◆ **Your assignment**: Put the lines below into a Markdown table with the columns Index and Line, starting at the line that contains "What do you see at coordinates (292, 31)" and ending at the line that contains "center [292, 31].". Skip blank lines and leave the pictures out.
### Supplied material ###
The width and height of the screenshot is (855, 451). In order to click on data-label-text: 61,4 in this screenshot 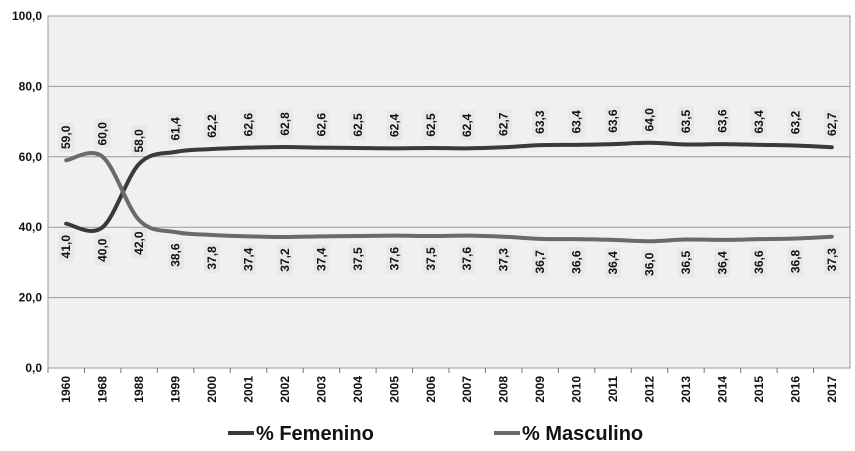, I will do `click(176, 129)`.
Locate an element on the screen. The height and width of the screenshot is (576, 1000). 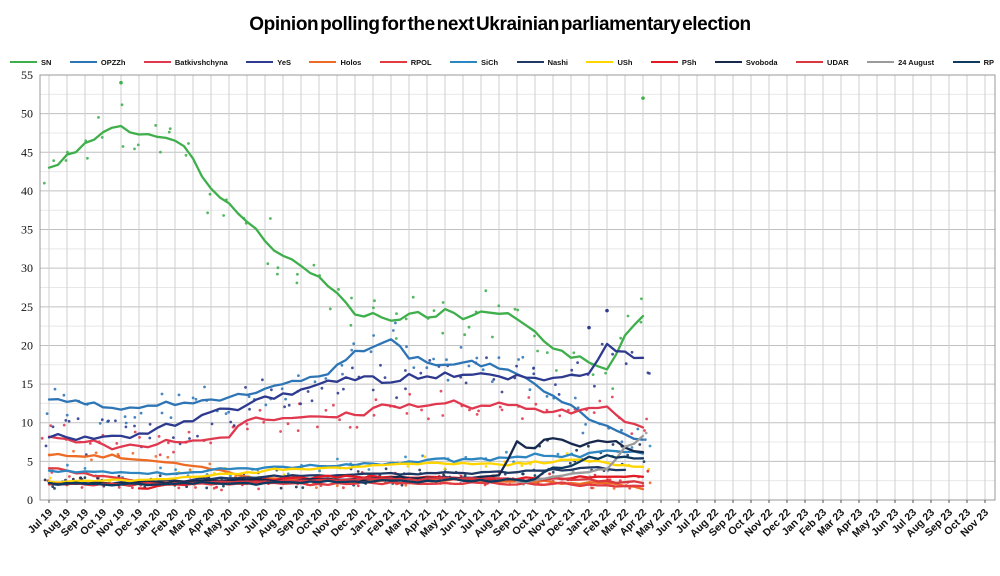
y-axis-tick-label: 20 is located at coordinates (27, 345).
###
### Supplied material ###
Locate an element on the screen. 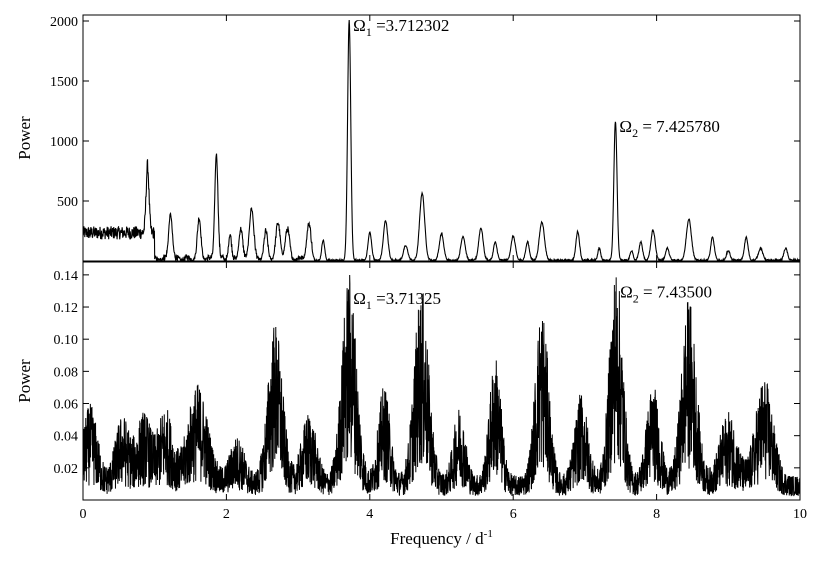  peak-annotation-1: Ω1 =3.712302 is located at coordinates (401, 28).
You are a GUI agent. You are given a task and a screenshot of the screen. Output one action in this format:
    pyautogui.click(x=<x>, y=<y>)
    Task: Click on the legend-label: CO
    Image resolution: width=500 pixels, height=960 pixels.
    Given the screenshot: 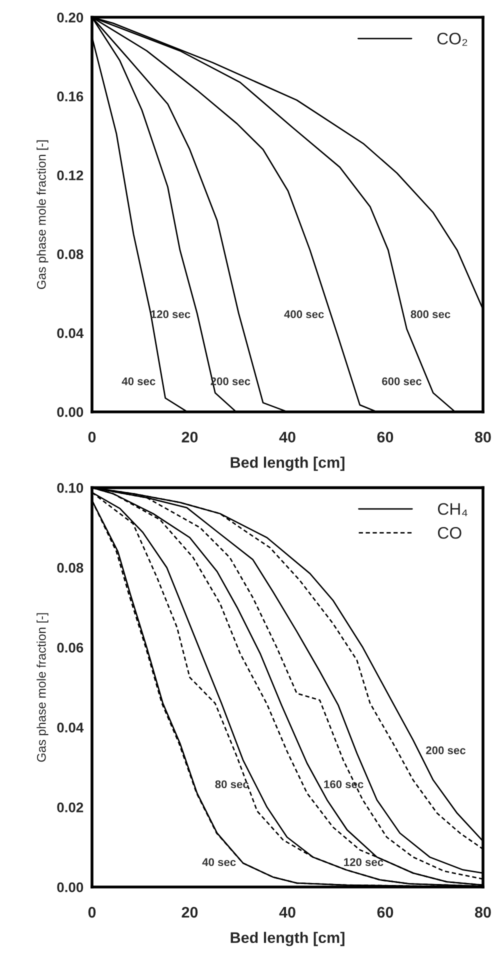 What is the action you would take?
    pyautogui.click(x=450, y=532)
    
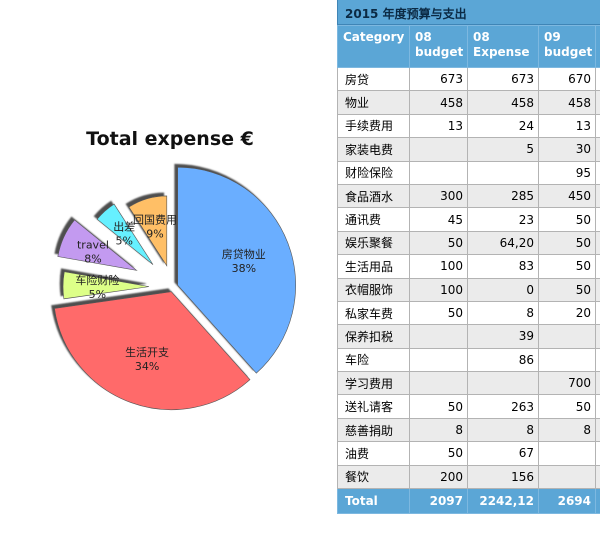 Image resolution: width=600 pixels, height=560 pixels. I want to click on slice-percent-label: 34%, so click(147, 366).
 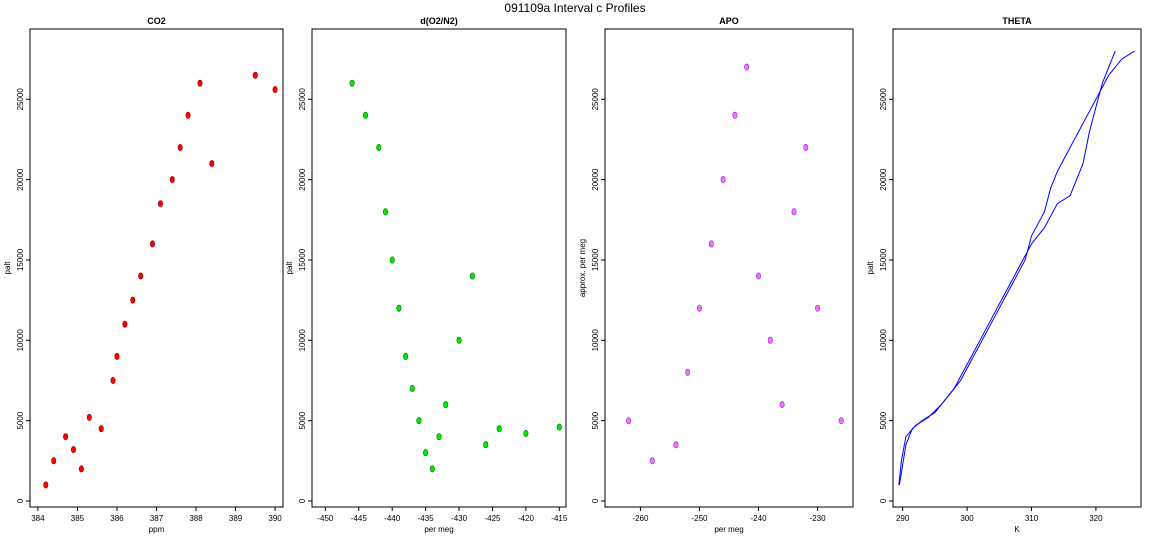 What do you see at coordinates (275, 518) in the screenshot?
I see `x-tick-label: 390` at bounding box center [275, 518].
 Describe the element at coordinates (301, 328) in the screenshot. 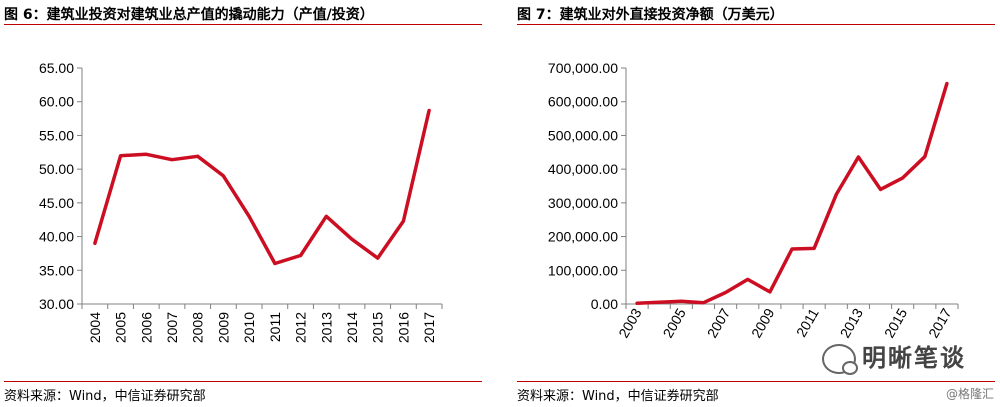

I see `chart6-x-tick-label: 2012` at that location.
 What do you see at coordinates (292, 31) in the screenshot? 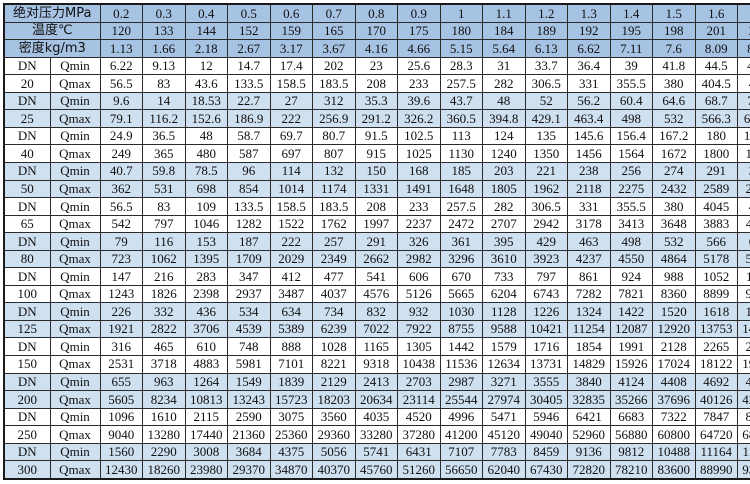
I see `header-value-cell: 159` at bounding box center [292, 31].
###
◆ **Answer space**:
| Index | Line |
|---|---|
| 1 |  What do you see at coordinates (292, 31) in the screenshot?  |
| 2 | I see `header-value-cell: 159` at bounding box center [292, 31]. |